CENTRAL JP—Dozens of people attended a candlelight vigil on the lawn of First Baptist Church in Jamaica Plain last night, the first such local vigil in the wake of Monday’s Boston Marathon bombing.
“It’s a way of helping people know they’re not alone in a time of stress and crisis,” First Baptist Pastor Ashlee Wiest-Laird told the Gazette shortly after the vigil on the church lawn at Centre and Myrtle streets.
The vigil was organized by an interfaith clergy group of the leaders of First Baptist, First Church in Jamaica Plain Unitarian Universalist, Hope Central Church, Nehar Shalom Community Synagogue and St. John’s Episcopal Church. Attendees sang, talked and had a community dinner prior to the vigil.
City Councilor and mayoral candidate Felix Arroyo, a JP resident, was among those attending in an unannounced appearance. Speaking to the Gazette, he praised the vigil as a way for people to come together. Echoing an email he sent to supporters earlier this week, he said he took a walk alone on Boston Common the day after the bombing and realized that Boston can learn to cope with the horror by the example of the marathon itself.
“I thought about what a marathon runner needs to run 26-point-2 miles,” Arroyo said. “A dream. Real perseverance. The support of loved ones, but also the support of perfect strangers [along the course]. That’s the exact recipe for what we will need as Boston [to move forward]. The marathon is telling us these things are possible.”

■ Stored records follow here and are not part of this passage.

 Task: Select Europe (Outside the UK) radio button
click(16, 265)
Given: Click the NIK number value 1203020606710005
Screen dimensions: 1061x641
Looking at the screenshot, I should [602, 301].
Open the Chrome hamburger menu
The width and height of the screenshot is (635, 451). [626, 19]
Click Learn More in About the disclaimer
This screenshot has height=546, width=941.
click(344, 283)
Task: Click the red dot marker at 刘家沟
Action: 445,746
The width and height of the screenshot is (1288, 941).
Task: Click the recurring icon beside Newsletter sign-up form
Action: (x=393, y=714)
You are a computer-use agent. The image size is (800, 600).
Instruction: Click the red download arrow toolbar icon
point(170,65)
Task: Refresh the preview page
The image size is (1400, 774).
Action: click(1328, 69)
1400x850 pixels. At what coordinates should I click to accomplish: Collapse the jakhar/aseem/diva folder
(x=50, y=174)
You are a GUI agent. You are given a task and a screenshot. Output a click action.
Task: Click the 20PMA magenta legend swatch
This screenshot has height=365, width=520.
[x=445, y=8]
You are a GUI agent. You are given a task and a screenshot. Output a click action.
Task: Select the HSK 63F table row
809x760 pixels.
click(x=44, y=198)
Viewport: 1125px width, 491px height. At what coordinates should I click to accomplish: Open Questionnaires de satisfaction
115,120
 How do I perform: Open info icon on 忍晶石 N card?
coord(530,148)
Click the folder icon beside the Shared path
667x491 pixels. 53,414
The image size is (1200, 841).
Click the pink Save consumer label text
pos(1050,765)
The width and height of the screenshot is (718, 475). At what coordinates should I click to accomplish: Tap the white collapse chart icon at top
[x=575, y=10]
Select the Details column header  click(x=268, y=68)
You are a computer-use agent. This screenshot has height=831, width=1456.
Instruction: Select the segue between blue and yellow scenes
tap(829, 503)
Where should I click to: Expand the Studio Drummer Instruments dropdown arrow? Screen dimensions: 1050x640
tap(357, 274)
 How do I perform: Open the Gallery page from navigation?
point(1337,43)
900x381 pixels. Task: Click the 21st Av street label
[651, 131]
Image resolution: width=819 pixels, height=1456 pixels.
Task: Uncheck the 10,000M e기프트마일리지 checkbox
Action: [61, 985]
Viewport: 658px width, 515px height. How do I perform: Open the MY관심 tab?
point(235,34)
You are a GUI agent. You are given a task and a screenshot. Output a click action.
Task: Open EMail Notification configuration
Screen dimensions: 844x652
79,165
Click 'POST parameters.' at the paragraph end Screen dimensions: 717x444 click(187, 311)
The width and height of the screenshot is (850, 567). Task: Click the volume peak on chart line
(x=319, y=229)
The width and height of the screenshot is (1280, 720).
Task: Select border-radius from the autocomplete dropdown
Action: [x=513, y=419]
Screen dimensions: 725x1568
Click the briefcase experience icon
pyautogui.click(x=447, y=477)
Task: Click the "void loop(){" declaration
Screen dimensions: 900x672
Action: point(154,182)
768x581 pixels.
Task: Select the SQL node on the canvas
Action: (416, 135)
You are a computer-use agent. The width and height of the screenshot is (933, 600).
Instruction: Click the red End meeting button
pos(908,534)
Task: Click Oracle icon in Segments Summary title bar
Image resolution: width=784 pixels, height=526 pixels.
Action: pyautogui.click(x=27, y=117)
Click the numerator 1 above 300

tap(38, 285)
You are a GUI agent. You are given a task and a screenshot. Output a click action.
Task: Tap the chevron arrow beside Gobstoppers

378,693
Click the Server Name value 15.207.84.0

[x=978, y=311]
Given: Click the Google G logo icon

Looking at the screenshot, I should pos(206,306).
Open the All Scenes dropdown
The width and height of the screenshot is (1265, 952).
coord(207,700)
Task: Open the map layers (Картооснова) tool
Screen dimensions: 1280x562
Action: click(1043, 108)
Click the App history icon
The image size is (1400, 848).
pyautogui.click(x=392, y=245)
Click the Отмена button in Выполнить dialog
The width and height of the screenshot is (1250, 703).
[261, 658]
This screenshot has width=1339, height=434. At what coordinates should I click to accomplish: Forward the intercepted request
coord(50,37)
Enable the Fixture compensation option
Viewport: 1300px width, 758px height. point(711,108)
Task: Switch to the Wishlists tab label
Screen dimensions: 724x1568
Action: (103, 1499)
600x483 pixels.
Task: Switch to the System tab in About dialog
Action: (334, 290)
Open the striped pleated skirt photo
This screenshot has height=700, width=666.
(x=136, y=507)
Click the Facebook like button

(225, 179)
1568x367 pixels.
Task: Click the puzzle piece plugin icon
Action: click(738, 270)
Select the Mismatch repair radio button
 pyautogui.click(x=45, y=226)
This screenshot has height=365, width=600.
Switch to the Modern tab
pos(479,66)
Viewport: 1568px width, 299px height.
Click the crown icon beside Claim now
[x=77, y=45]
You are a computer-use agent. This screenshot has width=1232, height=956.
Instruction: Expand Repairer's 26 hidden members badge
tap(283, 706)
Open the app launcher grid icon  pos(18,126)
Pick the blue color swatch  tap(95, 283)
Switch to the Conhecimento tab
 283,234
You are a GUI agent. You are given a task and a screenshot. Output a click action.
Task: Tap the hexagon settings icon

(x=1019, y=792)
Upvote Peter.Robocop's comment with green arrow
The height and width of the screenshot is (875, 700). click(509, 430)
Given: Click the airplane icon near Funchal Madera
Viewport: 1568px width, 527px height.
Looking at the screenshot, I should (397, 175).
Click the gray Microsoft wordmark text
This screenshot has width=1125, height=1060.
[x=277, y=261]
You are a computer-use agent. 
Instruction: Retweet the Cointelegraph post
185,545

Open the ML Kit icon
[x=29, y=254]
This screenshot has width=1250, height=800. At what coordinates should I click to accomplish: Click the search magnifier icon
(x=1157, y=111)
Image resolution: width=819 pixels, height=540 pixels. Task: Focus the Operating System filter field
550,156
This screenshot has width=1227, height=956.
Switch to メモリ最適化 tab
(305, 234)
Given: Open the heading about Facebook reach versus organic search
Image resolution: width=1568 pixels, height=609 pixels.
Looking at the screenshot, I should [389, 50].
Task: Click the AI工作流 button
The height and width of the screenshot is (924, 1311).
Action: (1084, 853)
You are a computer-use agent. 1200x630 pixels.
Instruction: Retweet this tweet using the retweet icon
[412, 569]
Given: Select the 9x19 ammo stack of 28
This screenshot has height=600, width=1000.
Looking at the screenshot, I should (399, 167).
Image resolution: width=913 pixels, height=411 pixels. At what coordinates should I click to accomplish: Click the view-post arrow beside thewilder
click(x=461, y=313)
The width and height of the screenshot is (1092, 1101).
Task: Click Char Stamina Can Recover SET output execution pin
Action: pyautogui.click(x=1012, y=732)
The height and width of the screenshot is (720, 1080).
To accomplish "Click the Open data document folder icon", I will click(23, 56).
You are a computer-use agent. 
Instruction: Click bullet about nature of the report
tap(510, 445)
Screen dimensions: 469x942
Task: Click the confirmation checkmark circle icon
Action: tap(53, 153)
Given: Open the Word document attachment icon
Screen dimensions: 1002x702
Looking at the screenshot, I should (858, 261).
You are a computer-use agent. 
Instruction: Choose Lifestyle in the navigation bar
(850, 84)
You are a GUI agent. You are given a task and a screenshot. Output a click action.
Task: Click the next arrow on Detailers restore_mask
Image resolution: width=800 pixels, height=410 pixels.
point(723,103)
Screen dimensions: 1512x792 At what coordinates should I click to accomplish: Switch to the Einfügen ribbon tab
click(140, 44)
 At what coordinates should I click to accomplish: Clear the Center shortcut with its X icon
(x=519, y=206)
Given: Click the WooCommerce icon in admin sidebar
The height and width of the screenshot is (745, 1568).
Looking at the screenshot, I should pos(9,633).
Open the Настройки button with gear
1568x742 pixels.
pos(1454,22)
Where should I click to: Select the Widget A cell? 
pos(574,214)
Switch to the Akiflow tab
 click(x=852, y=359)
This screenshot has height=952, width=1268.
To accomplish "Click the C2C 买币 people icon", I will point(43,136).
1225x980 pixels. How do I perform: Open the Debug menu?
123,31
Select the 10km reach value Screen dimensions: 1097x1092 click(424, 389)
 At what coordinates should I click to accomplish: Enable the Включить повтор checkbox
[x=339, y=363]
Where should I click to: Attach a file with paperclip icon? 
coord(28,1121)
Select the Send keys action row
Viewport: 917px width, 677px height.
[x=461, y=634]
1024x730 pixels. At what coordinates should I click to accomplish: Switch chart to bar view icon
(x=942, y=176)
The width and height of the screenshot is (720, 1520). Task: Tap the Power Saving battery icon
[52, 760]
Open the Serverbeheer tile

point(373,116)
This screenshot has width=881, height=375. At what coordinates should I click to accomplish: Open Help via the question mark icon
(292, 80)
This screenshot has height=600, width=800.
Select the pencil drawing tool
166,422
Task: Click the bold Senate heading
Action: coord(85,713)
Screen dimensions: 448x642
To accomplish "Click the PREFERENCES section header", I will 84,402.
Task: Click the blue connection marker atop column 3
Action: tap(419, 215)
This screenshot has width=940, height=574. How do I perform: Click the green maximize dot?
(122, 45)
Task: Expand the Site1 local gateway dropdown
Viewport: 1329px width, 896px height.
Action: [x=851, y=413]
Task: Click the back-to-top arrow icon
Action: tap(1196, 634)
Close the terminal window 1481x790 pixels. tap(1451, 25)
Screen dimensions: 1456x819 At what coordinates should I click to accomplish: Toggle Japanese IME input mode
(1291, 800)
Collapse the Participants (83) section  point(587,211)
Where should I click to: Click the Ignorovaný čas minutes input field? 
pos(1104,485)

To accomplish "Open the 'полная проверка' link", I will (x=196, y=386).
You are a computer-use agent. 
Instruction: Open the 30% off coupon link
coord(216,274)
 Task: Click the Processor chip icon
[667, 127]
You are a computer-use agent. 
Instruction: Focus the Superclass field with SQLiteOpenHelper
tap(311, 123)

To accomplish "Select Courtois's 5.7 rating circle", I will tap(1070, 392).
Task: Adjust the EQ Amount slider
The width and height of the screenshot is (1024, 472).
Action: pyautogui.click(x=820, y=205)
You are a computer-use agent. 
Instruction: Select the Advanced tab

Wiest-Laird said the vigil is just one of many ways people will use to process their emotions and individual impacts. One of her son’s friends attends the same school as an 8-year-old Dorchester boy killed in the bombings, she said, describing the challenges of those children will respond.
“The answer is love…not a response of fear or violence,” Wiest-Laird said, as she and another reverend talked with the Gazette about the various emotions and implications of the attack long after the vigil.
Another vigil, planned by residents Ken Sazama and Sam Thompson, is slated for tomorrow at 7 p.m. at Jamaica Pond Park and includes a walk around the pond.